Global stocks opened slightly lower Monday as investors took stock of last week’s rally, following progress in U.S.-China trade talks and strong U.S. employment figures, while conflict in Libya sent oil prices higher.

In Europe, the Stoxx Europe 600 was down 0.1% in morning trading. Futures pointed to small opening declines on Wall Street of 0.2% for the Dow Jones Industrial Average and 0.1% for the S&P 500.

In Asia, the Shanghai Stock Exchange was down 0.1%, Hong Kong’s Hang Seng Index gained 0.4% and Japan’s Nikkei dipped 0.2%.

The buoyant mood that propelled markets at the beginning of 2019 has faded in recent weeks as many investors question how long the expansion in the U.S. economy can go on.

Still, global markets rallied last week as President Trump met Chinese officials in Washington, claiming progress in trade negotiations, while data Friday showed that U.S. job growth rebounded in March.

Emiel van den Heiligenberg, head of asset allocation at Legal & General Investment Management, sounded a note of optimism about global growth, pointing to signs of reflation in China, progress in U.S.-China trade negotiations and dovish comments from the Federal Reserve.

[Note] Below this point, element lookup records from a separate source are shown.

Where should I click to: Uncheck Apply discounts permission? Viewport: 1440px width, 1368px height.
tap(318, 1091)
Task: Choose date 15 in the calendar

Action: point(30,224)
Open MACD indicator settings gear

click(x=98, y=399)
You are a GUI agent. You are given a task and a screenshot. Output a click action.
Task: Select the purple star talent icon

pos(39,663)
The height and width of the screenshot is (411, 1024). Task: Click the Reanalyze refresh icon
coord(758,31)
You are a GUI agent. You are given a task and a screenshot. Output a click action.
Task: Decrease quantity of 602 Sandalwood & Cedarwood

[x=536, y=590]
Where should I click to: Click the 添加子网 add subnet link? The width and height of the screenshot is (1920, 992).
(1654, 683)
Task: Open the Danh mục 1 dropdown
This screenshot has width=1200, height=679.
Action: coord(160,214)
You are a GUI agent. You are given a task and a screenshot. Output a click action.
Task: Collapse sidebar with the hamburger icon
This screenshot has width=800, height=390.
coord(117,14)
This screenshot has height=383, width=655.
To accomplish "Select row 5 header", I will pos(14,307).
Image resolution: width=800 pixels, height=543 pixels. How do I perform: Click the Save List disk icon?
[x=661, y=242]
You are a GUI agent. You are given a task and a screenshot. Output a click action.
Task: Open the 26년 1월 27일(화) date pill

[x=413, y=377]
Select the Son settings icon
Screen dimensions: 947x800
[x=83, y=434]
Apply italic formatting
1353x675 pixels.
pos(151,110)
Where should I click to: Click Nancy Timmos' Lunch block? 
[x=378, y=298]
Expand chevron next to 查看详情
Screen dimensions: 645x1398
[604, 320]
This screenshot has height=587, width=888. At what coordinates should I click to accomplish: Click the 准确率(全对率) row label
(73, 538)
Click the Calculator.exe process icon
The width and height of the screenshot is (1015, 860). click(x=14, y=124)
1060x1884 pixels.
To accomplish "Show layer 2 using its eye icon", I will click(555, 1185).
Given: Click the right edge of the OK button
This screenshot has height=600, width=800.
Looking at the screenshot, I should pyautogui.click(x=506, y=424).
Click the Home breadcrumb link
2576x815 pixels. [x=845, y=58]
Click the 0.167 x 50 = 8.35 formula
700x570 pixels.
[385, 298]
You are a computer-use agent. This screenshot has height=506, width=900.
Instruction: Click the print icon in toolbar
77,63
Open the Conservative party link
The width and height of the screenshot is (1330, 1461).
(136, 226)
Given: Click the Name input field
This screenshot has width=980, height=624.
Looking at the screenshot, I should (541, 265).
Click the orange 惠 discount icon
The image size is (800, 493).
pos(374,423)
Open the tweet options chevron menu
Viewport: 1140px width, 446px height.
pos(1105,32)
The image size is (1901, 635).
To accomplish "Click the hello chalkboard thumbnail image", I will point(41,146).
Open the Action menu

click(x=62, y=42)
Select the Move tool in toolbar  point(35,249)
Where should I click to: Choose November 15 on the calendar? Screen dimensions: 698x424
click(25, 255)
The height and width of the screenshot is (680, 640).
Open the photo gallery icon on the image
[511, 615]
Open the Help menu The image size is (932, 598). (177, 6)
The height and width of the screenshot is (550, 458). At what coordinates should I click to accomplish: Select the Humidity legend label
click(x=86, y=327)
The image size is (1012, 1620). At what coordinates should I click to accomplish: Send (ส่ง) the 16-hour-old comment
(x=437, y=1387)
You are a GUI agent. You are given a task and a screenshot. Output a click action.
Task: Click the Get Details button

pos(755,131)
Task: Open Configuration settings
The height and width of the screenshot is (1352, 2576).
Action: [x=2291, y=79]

“People worry too much,” he said, saying he now forecasts recession in the U.S. economy is as far out as 2021, whereas just five months ago he had expected that downturn in mid-2020.

The WSJ Dollar Index, which tracks the dollar against a basket of 16 currencies, was down 0.1% Monday.

The 10-year U.S. Treasury yield edged down to 2.492% from 2.503% Friday. Yields move inversely to prices.

Elsewhere in commodities, global benchmark Brent crude oil was down 0.3% at $70.43 a barrel.

Oil prices jumped this weekend as fighting broke out near Tripoli, the Libyan capital, sending the oil-rich nation to the brink of civil war. The U.S. military said it withdrew a small contingent of American forces from the country, citing worsening security.

In the U.K, investors were watching closely as Brussels was set to decide on an extension to the Brexit deadline, perhaps setting a date at the end of the year or even in 2020, while Prime Minister Theresa May sought to cooperate with the opposition Labor Party’s Jeremy Corbyn.

Erik Nielsen, chief economist at UniCredit Bank in London, labeled the Brexit saga “miserable,” warning of the risk that Mrs. May might throw in the towel if talks with the opposition party break down.

“The Conservative party will descend into one of the most divisive leadership contests ever seen in the U.K.,” he said in a note, adding that ongoing uncertainty and a repeat of the current deliberation were possible.

The British pound was flat on the dollar and up 0.1% against the euro Monday. The FTSE 100 index, which is dominated by large international businesses, and the FTSE 250 both dropped 0.1%.